Opinions - 06.08.2013

Tunisie : le spectre du « coup de Prague »

L'écrivaine d'origine tchèque Hélène Bourgois fait ici le parallèle entre l'attitude des islamistes tunisiens et celle des communistes tchécoslovaques en 1948. Une comparaison des plus pertinentes, dans l'inquiétude même qu'elle peut suscite.

L’assassinat du député tunisien d’opposition Mohamed Brahmi évoque pour moi, une fois de plus, l’histoire de ma Tchécoslovaquie natale. Pour m’en alarmer, cette fois.

En janvier 2011 j’étais pleine d’espoir, en effet. D’aucuns comparaient le suicide par le feu de Mohamed Bouazizi avec celui du Tchèque Jan Palach qui s’immola à Prague en 1969, en un mois de janvier lui aussi. Même geste de désespoir d’une jeunesse qu’un régime momifié et honni privait de toute espérance. Martyr infligé à soi-même sans désir d’attenter à la vie d’autrui.

Mais les circonstances géopolitiques n’étaient pas comparables. Le suicide de Jan Palach avait marqué la mort du Printemps de Prague. Celui de Mohamed Bouazizi annonçait l’avènement du Printemps de Tunis. Alors que les Tchèques avaient dû céder devant les tanks des «pays frères» et attendre 20 ans – 1989 - pour jeter à bas le régime communiste et entamer la difficile construction de la démocratie, la Tunisie avait le champ libre. Je m’en réjouissais: pas de «Grand frère soviétique», pas d’armées «fraternelles» du Pacte de Varsovie . Heureuse Tunisie, 20 ans de gagnés ! 

C’était compter sans d’autres «frères».

Car l’avenir du Printemps de Tunis ne fut pas celui que j’avais espéré. L’absence de la menace extérieure ne suffisait pas pour créer les conditions de possibilité d’une transition démocratique. On devait aussi – et je l’avais négligé – prendre en considération les forces à l’œuvre dans la société tunisienne elle-même. Pourtant, j’aurais dû y penser. Car s’il y avait bien une analogie avec la Tchécoslovaquie ce n’était pas avec celle de la « révolution de velours » de 1989. Non. La situation tunisienne rappelait plutôt celle qui prévalait en Tchécoslovaquie à la veille du « coup de Prague » de février 1948, ce «février victorieux» où les communistes réussirent à instaurer un régime totalitaire grâce aux instruments que la démocratie même mettait à leur disposition.

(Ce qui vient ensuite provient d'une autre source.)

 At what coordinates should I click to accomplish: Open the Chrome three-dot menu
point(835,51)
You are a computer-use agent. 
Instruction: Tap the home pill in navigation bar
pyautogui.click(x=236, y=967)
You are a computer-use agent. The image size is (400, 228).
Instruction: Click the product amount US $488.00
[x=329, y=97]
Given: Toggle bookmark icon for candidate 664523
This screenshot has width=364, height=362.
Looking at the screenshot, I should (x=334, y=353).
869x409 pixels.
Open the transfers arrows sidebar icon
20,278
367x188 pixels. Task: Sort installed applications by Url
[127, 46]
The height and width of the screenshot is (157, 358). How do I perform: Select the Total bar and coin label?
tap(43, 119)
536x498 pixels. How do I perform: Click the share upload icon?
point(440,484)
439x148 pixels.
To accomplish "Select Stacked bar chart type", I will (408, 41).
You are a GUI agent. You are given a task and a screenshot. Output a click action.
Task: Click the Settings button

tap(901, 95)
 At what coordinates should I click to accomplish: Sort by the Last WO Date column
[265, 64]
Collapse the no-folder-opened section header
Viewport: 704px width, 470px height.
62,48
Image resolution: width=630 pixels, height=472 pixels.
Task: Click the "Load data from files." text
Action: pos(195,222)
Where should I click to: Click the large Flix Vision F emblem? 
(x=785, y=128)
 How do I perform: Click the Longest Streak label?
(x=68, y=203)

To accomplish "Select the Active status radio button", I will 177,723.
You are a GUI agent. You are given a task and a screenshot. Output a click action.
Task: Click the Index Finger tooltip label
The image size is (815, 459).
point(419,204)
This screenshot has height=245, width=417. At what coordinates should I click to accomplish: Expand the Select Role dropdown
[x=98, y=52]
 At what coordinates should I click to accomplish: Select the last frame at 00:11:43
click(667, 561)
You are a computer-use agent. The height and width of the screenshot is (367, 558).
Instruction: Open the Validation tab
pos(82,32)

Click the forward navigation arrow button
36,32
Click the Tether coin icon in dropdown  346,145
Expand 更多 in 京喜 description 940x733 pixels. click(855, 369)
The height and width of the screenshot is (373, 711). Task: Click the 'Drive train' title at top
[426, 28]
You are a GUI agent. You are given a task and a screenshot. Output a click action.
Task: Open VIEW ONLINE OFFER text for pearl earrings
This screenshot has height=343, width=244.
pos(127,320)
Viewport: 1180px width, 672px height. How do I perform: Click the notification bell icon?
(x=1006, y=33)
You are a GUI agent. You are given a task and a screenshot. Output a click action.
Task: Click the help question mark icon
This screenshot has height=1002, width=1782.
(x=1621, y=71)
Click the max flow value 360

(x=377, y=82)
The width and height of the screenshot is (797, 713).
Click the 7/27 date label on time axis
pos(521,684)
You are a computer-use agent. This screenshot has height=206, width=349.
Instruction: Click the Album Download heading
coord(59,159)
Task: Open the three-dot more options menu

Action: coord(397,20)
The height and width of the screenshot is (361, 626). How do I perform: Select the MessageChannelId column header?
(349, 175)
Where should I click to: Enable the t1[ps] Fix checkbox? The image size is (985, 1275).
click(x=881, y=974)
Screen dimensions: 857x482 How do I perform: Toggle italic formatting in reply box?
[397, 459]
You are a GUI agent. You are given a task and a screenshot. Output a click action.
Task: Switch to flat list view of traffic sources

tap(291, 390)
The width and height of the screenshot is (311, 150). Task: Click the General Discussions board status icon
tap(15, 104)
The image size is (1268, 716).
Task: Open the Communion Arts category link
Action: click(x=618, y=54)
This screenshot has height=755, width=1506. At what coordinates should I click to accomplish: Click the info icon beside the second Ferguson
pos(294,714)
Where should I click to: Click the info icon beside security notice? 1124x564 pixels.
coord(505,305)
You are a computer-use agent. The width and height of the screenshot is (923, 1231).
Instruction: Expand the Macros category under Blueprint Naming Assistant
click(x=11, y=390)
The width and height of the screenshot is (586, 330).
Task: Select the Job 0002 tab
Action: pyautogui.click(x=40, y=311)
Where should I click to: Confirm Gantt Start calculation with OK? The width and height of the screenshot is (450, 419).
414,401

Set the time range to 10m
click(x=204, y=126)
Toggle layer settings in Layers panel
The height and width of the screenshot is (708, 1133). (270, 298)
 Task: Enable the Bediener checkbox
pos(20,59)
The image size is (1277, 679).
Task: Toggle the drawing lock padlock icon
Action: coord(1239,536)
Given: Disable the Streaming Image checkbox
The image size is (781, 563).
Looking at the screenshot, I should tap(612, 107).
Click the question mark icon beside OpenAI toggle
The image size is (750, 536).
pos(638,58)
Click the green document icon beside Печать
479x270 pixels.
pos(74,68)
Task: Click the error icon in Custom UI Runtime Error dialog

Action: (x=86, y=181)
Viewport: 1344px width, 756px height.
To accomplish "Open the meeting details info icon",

Il faut se souvenir, en effet, que, semblables en cela aux «frères» tunisiens, les «camarades» tchèques étaient arrivés au pouvoir par la voie démocratique. Ils avaient recueilli près de 40% des suffrages aux élections de 1946, les premières élections libres d’après-guerre. Et je repère dans la situation tunisienne d’autres traits encore qui rappellent la Tchécoslovaquie des années 1946/48. Rappelons les faits.

Profitant de leur victoire, les communistes ont nommé leurs hommes à tous les postes clé, dans l’armée et la police notamment. Ils ont formé et armé des milices populaires qui quadrillaient la population et semaient la terreur. Ils ont procédé à des arrestations d’opposants potentiels. Le 20 février 1948, en protestation contre cette confiscation progressive du pouvoir, les ministres des partis d’opposition ont démissionné. Et le 25 février, le gouvernement a été remanié au profit des seuls membres du parti et de leurs « compagnons de route ». Ainsi s’accomplissait le « coup de Prague » inaugurant un régime totalitaire qui allait durer 40 ans et dévorer bientôt ses propres enfants.

Le coup accompli, il ne restait au gouvernement qu’un seul ministre qui, bien qu’étiqueté « sans parti » , était ouvertement non communiste - l’emblématique Jan Masaryk, le fils du fondateur de l’Etat tchécoslovaque. L’affaire fut vite réglée. Le 10 mars 1948, son corps sans vie fut retrouvé au bas de son logement de fonction du Ministère des Affaires Etrangères. On conclut au suicide. Une foule immense suivit ses obsèques portant le deuil d’un homme et d’une démocratie.
 
En voyant à la télévision les images de la foule rassemblée autour du cercueil de Mohamed Brahmi, je ne pouvais m’empêcher de penser à l’émotion qui fut celle des miens ce jour-là.

Certes, en Tunisie rien n’est joué encore et un « coup de Tunis » n’est pas une fatalité. Comment l’éviter ? L’histoire tchèque ne donne pas de clé. Mais, assurément, sans l’unité et la coordination des forces démocratiques rien ne sera possible. A cet égard, ces deux petits pays, la Tchécoslovaquie et la Tunisie, avaient chacun dans sa région une spécificité et un atout: l’expérience – aussi courte et imparfaite qu’elle ait été – de l’état de droit démocratique instauré après l’indépendance par leurs pères fondateurs, Masaryk et Bourguiba. Les Tchèques n’ont pas su (pas pu ?) la mettre à profit en 1948. Souhaitons qu’à la faveur d’une situation géopolitique plus propice, les Tunisiens de 2013 ne fassent pas la même erreur.